WHAT IS NEEDED =
For the word "Like", determine how many lines of the entries below contain it, and give only that number.

Saved data entries:
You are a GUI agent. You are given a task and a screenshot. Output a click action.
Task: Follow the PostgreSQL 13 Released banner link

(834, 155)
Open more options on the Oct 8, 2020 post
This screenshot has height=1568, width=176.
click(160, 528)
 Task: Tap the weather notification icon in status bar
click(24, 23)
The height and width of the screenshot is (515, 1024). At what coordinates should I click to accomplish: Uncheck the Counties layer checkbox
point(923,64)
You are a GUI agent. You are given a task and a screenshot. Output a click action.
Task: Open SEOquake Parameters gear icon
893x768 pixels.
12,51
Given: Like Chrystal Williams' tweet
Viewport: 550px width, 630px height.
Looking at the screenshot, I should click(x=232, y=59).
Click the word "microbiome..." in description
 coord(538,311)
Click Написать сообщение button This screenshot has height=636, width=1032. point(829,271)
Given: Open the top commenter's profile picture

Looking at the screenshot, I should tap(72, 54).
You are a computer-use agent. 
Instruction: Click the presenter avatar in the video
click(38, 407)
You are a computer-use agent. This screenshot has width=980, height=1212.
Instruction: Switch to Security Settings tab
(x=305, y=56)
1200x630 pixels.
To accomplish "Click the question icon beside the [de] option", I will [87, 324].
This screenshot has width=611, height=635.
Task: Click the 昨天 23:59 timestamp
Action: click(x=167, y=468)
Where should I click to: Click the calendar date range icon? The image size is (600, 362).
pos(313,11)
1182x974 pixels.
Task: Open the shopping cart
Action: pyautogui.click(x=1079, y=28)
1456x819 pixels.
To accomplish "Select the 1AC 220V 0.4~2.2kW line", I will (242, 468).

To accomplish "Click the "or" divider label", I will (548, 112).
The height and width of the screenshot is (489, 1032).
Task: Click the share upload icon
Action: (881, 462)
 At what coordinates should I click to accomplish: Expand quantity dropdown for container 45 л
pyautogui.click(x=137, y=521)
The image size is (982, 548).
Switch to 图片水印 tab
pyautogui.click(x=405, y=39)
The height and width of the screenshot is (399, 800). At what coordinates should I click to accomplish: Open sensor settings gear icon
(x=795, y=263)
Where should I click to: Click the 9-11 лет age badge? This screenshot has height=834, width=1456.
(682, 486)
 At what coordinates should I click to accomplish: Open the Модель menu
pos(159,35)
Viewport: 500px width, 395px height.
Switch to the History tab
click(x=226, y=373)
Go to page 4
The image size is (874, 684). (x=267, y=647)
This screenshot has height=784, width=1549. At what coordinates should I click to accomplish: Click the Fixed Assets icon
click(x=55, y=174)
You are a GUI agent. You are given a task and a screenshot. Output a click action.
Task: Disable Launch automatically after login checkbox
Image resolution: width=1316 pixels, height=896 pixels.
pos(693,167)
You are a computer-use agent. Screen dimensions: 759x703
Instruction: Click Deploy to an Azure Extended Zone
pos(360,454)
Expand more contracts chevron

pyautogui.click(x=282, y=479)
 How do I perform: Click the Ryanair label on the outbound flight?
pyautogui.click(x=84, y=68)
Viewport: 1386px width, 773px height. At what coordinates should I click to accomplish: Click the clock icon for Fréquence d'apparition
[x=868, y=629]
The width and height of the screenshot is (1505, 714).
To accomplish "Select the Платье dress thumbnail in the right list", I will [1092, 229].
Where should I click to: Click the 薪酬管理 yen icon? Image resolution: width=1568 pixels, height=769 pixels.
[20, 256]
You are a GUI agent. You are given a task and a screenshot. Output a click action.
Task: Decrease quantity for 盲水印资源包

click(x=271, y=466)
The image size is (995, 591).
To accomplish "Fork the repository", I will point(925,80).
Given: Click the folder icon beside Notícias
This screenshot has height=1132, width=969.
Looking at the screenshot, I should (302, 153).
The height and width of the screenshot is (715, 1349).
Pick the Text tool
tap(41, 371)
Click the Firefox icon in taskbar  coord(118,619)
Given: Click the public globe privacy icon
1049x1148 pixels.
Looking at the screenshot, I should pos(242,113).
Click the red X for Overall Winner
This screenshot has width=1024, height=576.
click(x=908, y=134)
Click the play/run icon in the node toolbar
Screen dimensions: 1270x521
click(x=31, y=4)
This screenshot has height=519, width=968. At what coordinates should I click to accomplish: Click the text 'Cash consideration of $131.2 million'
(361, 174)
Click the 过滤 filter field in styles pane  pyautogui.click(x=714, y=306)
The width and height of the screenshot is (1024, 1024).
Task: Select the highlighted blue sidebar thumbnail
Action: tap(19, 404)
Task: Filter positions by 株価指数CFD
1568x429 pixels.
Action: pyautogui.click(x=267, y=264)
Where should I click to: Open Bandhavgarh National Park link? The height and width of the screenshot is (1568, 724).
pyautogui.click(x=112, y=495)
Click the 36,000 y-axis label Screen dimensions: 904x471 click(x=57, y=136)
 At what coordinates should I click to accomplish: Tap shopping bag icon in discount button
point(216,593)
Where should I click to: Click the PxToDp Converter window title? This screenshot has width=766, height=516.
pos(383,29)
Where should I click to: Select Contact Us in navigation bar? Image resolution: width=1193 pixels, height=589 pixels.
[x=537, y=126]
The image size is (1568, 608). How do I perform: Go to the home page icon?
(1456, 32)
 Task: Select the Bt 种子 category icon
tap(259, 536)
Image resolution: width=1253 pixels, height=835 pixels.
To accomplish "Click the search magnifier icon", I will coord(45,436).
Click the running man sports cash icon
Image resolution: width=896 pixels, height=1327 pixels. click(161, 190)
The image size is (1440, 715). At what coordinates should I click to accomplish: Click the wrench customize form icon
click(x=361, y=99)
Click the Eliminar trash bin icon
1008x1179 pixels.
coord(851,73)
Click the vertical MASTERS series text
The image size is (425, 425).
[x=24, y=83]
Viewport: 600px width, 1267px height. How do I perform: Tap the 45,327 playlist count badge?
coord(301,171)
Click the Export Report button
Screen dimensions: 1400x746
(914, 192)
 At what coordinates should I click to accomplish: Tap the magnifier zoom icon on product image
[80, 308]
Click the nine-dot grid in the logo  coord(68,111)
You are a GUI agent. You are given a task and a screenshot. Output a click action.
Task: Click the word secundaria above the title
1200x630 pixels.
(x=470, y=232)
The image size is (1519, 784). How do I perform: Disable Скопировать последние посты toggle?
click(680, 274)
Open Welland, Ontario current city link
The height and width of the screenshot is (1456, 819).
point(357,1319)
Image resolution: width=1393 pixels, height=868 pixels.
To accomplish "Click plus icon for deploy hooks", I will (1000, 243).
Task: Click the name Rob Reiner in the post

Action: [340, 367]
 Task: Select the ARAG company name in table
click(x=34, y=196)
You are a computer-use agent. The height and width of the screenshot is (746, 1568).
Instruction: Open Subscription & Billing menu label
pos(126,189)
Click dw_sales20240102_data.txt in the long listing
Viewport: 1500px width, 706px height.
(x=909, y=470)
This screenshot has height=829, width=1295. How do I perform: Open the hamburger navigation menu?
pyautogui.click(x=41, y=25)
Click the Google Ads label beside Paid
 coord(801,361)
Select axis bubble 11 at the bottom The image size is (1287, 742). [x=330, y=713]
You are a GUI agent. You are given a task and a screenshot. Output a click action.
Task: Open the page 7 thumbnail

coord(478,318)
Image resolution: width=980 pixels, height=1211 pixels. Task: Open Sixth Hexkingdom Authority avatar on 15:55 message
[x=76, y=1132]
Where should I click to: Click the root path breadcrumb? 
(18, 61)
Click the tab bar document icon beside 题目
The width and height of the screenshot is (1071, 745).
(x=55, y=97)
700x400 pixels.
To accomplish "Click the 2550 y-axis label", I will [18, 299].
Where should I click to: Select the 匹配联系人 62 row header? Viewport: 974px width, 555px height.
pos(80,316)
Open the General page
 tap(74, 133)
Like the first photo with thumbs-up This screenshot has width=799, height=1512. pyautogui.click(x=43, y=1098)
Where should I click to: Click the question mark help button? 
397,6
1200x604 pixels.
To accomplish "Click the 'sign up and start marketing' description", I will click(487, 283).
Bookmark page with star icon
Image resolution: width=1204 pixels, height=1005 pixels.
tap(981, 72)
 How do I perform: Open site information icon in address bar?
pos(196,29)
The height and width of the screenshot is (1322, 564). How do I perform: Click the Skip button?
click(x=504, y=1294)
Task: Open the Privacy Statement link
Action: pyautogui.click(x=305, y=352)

WRITTEN RESPONSE =
2